Menstrual cycles and vaginal discharge can vary greatly from person to person, and what is normal for one person may not be the same for another. If you have concerns about your menstrual cycle or vaginal discharge, it’s always best to consult a healthcare provider for proper evaluation and guidance.
Diagnosis and Management Of Fibroids
If you suspect that you have fibroids or are experiencing abnormal discharge before your period, it’s important to see your doctor for an evaluation. Your physician or OB-GYN may perform a pelvic exam or an ultrasound to confirm the presence of fibroids. An MRI is the best imaging test to use to diagnose fibroids because the image quality is much higher and it can identify more details about the fibroids, such as their size and location.
In some cases, further diagnostic tests may be needed to rule out other conditions that could be causing the discharge.
The management of fibroids and associated discharge depends on the severity of symptoms, the size and location of the fibroids, and the woman’s desire for future fertility. Treatment options commonly offered to women with fibroids by their OB-GYN include:
- Watchful waiting: If fibroids are small and not causing significant symptoms, your healthcare provider may recommend monitoring them and managing symptoms with over-the-counter pain medications;
- Medications: Certain medications, such as hormonal contraceptives or gonadotropin-releasing hormone (GnRH) agonists, may be prescribed to help manage heavy menstrual bleeding and other symptoms associated with fibroids;
- Lifestyle changes: Adopting a healthy lifestyle, including regular exercise, a balanced diet, and stress management, may help manage symptoms related to fibroid tumors;
- Myomectomy: surgery to remove fibroid tumors one by one. This surgery often compromises the integrity of the uterus, creating the need for a C-section in the event of a future pregnancy. In addition, a myomectomy cannot always address fibroids in all locations or permanently, and many women must undergo an additional surgery within 5 years;
- Surgical Hysterectomy: In severe cases or when fertility is not a concern, a hysterectomy, which involves the removal of the uterus, may be recommended. Most of the 600,000 hysterectomies that are performed each year in the United States are due to fibroids and are not medically necessary.
Is There Any Treatment For Fibroids That Really Works And Does Not Require Surgery?
Yes, uterine fibroid embolization (UFE) is a non-surgical procedure that is done in the office of an interventional radiologist who specializes in the procedure and not by an OB-GYN.
Many women never learn about this significantly less invasive option because their OB-GYN does not offer this treatment and there are a limited number of specialists that have the experience to perform it. Dr. John Lipman and Dr. Ermentrout with the Atlanta Fibroid Center have decades of experience with the UFE procedure and have assisted countless women, both local and those who have traveled long distances for their expertise, to become fibroid free.

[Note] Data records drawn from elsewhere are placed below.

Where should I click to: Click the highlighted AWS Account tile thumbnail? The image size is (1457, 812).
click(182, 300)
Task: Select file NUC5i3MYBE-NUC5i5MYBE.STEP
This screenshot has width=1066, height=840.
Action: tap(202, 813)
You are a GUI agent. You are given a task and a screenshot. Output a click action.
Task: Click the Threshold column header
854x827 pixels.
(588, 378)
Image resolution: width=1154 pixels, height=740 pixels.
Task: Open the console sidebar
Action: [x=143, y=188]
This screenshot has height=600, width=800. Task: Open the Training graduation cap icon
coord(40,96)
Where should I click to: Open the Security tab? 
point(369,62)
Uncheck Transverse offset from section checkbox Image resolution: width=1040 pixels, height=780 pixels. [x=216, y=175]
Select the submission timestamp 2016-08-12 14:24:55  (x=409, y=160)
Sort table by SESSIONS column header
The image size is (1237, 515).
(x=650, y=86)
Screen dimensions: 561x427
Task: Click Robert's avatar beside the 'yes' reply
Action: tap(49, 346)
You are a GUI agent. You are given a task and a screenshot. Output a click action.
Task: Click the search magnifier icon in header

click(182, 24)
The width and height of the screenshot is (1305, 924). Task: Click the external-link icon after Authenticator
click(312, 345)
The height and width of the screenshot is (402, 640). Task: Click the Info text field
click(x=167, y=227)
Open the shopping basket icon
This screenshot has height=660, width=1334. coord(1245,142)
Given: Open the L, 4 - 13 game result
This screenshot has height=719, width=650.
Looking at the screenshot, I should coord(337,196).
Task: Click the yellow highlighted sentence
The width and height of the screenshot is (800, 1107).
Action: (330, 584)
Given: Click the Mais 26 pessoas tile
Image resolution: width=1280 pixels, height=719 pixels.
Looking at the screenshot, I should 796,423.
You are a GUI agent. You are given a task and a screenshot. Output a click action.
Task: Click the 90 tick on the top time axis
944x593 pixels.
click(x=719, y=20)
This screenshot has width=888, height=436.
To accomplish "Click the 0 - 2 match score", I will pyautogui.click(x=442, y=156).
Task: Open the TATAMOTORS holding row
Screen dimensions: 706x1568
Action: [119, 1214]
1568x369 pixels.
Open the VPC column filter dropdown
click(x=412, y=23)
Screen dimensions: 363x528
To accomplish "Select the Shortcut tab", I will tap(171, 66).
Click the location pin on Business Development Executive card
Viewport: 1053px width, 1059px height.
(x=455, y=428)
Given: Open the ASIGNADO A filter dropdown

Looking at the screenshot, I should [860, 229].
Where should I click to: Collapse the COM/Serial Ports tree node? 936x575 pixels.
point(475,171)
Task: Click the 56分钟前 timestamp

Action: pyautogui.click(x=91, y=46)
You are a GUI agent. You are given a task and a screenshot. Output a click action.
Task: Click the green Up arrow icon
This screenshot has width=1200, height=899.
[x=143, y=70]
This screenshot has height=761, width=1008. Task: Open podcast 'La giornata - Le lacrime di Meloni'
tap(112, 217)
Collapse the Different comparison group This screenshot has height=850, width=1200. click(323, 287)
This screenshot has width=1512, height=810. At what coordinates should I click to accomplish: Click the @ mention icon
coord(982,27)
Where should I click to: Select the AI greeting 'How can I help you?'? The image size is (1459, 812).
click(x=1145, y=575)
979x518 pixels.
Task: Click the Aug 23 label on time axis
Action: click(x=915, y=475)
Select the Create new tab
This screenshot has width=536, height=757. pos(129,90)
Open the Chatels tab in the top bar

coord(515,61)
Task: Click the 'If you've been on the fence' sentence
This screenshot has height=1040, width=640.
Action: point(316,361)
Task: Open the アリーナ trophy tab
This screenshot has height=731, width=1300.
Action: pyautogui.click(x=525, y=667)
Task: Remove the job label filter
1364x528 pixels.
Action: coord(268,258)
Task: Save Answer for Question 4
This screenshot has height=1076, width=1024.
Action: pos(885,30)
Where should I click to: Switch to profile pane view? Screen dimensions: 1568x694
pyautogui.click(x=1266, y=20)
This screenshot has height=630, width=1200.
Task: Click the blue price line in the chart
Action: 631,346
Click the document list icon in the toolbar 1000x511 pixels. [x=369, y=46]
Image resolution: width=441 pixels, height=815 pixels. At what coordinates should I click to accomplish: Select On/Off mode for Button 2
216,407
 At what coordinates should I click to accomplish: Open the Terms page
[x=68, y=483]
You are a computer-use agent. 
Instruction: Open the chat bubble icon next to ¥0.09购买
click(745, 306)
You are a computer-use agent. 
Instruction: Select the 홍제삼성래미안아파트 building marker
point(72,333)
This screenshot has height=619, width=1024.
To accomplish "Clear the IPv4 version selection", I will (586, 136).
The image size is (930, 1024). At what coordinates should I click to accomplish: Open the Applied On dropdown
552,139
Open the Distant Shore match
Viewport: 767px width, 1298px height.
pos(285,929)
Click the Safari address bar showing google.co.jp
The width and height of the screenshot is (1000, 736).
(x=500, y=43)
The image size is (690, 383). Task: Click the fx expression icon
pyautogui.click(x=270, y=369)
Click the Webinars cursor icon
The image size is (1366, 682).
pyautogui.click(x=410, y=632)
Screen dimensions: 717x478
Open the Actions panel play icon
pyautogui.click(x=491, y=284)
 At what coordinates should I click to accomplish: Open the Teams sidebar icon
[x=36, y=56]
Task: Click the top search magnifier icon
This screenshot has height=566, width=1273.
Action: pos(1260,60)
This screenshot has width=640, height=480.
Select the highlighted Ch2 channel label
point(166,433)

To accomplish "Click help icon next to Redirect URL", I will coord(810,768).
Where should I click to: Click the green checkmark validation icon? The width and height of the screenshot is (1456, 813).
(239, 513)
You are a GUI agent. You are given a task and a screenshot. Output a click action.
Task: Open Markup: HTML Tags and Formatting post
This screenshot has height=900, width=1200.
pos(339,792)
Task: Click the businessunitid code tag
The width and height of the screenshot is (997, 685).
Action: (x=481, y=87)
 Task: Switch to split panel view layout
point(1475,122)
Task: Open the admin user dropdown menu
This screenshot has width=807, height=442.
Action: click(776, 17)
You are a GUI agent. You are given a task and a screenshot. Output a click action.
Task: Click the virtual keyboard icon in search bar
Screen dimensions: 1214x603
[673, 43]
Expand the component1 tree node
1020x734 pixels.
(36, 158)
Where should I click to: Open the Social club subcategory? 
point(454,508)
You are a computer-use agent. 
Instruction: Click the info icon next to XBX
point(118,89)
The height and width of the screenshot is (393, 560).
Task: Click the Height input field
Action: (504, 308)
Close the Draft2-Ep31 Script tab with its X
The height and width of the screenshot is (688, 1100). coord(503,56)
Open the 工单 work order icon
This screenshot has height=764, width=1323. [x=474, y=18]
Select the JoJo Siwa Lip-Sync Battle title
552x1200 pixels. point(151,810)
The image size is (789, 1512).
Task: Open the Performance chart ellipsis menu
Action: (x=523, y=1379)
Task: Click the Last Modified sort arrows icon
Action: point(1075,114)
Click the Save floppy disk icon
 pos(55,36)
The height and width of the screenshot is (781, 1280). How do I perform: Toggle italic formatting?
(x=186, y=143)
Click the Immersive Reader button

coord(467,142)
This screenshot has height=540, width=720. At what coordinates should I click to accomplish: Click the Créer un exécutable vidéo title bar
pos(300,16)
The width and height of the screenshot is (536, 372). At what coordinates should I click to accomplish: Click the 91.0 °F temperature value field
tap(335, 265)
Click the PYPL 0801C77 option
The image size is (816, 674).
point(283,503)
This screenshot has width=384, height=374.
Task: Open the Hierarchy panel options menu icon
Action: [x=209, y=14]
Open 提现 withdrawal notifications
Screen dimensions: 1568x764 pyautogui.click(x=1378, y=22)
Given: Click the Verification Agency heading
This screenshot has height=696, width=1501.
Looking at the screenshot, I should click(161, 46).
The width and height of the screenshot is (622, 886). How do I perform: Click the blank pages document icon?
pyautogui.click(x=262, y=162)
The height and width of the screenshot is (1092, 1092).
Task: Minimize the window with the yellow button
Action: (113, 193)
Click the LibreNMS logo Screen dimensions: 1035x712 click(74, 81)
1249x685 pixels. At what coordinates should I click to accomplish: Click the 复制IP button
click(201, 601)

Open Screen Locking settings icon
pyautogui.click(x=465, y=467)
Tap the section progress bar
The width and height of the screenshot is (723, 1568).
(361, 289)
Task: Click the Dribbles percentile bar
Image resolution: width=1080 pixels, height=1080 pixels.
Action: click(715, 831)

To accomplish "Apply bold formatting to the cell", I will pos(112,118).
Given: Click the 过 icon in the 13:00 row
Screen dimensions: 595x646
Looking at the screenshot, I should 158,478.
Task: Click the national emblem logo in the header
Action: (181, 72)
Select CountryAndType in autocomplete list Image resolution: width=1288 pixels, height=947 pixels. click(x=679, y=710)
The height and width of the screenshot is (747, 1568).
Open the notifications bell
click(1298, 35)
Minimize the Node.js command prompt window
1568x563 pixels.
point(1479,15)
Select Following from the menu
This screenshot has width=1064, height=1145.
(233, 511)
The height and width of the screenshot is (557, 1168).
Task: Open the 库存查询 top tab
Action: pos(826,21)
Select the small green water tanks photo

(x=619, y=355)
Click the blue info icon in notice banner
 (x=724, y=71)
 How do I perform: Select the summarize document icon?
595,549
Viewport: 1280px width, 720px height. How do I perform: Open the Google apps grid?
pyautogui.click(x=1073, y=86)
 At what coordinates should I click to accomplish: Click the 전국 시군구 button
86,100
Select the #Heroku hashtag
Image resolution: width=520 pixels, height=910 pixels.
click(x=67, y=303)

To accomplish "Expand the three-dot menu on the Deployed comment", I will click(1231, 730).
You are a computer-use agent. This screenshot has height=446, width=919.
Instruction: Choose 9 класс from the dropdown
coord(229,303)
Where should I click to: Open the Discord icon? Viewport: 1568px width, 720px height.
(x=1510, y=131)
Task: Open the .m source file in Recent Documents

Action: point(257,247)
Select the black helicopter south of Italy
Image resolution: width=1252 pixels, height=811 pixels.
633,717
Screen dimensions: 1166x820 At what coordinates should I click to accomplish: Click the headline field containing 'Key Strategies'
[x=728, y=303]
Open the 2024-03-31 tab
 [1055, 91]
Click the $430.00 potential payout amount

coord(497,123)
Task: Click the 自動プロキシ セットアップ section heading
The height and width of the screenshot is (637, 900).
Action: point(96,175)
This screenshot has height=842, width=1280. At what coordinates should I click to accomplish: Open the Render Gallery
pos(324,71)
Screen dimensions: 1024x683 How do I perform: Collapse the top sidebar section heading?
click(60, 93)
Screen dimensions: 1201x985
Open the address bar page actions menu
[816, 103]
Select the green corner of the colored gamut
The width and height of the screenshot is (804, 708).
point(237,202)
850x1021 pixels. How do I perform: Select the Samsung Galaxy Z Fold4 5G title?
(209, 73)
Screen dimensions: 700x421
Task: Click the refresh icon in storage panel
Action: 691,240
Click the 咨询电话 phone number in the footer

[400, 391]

Fibroids need a blood supply to survive, and the UFE procedure effectively cuts off this blood supply, causing every fibroid to shrink or die. Their size, type, or location is not an issue, and they are eliminated permanently without surgery.
UFE is an outpatient procedure that takes only about 45 minutes, and the patient leaves the Atlanta Fibroid Center with only a bandaid. Most patients are back to their normal routine within a week or less.